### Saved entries
• • • • • • •
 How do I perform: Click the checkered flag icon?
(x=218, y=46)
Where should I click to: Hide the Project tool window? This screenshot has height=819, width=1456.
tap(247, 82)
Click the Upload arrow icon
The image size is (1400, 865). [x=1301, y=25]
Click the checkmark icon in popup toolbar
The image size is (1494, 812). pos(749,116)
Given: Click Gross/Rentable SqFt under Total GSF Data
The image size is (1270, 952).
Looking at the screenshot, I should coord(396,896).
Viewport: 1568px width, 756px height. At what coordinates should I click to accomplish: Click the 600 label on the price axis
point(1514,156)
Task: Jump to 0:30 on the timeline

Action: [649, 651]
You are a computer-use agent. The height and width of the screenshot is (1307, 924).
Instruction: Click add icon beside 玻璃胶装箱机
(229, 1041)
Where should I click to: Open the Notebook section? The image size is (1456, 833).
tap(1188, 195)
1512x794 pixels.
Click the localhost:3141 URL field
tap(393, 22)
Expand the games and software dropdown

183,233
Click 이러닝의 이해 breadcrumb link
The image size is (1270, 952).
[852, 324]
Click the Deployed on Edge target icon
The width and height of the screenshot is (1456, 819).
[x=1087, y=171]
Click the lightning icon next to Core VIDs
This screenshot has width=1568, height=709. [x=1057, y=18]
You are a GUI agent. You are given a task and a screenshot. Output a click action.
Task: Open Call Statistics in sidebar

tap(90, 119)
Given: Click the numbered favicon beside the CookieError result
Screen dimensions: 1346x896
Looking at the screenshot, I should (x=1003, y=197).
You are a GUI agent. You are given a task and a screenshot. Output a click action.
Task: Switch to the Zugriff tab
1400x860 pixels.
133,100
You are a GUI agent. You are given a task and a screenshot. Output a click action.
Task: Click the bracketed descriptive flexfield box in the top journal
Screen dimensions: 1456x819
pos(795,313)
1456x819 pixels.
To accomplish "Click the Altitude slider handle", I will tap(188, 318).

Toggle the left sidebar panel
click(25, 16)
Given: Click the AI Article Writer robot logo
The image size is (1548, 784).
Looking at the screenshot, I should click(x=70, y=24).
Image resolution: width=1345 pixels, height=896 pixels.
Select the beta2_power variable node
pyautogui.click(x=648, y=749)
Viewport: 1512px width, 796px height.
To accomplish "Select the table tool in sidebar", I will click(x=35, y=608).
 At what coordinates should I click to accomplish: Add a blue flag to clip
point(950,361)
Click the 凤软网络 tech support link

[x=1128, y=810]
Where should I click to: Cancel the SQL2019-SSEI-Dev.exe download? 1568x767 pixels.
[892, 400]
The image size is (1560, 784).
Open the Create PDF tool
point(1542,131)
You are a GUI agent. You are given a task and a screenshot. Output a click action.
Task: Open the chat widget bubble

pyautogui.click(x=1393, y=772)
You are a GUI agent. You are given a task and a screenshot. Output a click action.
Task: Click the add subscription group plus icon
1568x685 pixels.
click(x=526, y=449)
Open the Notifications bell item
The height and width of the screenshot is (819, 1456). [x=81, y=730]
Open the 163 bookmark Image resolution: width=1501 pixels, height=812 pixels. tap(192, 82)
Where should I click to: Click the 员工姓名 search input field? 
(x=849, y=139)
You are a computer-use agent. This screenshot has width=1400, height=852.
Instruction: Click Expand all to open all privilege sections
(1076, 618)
• • • • • • •
### EXERCISE DESCRIPTION
Write the entries out once more, exactly, without dropping a line.

### REPLY TO THE EXERCISE
 How do I perform: Click the checkered flag icon?
(x=218, y=46)
Where should I click to: Hide the Project tool window? This screenshot has height=819, width=1456.
tap(247, 82)
Click the Upload arrow icon
The image size is (1400, 865). [x=1301, y=25]
Click the checkmark icon in popup toolbar
The image size is (1494, 812). pos(749,116)
Given: Click Gross/Rentable SqFt under Total GSF Data
The image size is (1270, 952).
Looking at the screenshot, I should coord(396,896).
Viewport: 1568px width, 756px height. At what coordinates should I click to accomplish: Click the 600 label on the price axis
point(1514,156)
Task: Jump to 0:30 on the timeline

Action: [649, 651]
You are a computer-use agent. The height and width of the screenshot is (1307, 924).
Instruction: Click add icon beside 玻璃胶装箱机
(229, 1041)
Where should I click to: Open the Notebook section? The image size is (1456, 833).
tap(1188, 195)
1512x794 pixels.
Click the localhost:3141 URL field
tap(393, 22)
Expand the games and software dropdown

183,233
Click 이러닝의 이해 breadcrumb link
The image size is (1270, 952).
[852, 324]
Click the Deployed on Edge target icon
The width and height of the screenshot is (1456, 819).
[x=1087, y=171]
Click the lightning icon next to Core VIDs
This screenshot has width=1568, height=709. [x=1057, y=18]
You are a GUI agent. You are given a task and a screenshot. Output a click action.
Task: Open Call Statistics in sidebar

tap(90, 119)
Given: Click the numbered favicon beside the CookieError result
Screen dimensions: 1346x896
Looking at the screenshot, I should (x=1003, y=197).
You are a GUI agent. You are given a task and a screenshot. Output a click action.
Task: Switch to the Zugriff tab
1400x860 pixels.
133,100
You are a GUI agent. You are given a task and a screenshot. Output a click action.
Task: Click the bracketed descriptive flexfield box in the top journal
Screen dimensions: 1456x819
pos(795,313)
1456x819 pixels.
To accomplish "Click the Altitude slider handle", I will tap(188, 318).

Toggle the left sidebar panel
click(25, 16)
Given: Click the AI Article Writer robot logo
The image size is (1548, 784).
Looking at the screenshot, I should click(x=70, y=24).
Image resolution: width=1345 pixels, height=896 pixels.
Select the beta2_power variable node
pyautogui.click(x=648, y=749)
Viewport: 1512px width, 796px height.
To accomplish "Select the table tool in sidebar", I will click(x=35, y=608).
 At what coordinates should I click to accomplish: Add a blue flag to clip
point(950,361)
Click the 凤软网络 tech support link

[x=1128, y=810]
Where should I click to: Cancel the SQL2019-SSEI-Dev.exe download? 1568x767 pixels.
[892, 400]
The image size is (1560, 784).
Open the Create PDF tool
point(1542,131)
You are a GUI agent. You are given a task and a screenshot. Output a click action.
Task: Open the chat widget bubble

pyautogui.click(x=1393, y=772)
You are a GUI agent. You are given a task and a screenshot. Output a click action.
Task: Click the add subscription group plus icon
1568x685 pixels.
click(x=526, y=449)
Open the Notifications bell item
The height and width of the screenshot is (819, 1456). [x=81, y=730]
Open the 163 bookmark Image resolution: width=1501 pixels, height=812 pixels. tap(192, 82)
Where should I click to: Click the 员工姓名 search input field? 
(x=849, y=139)
You are a computer-use agent. This screenshot has width=1400, height=852.
Instruction: Click Expand all to open all privilege sections
(1076, 618)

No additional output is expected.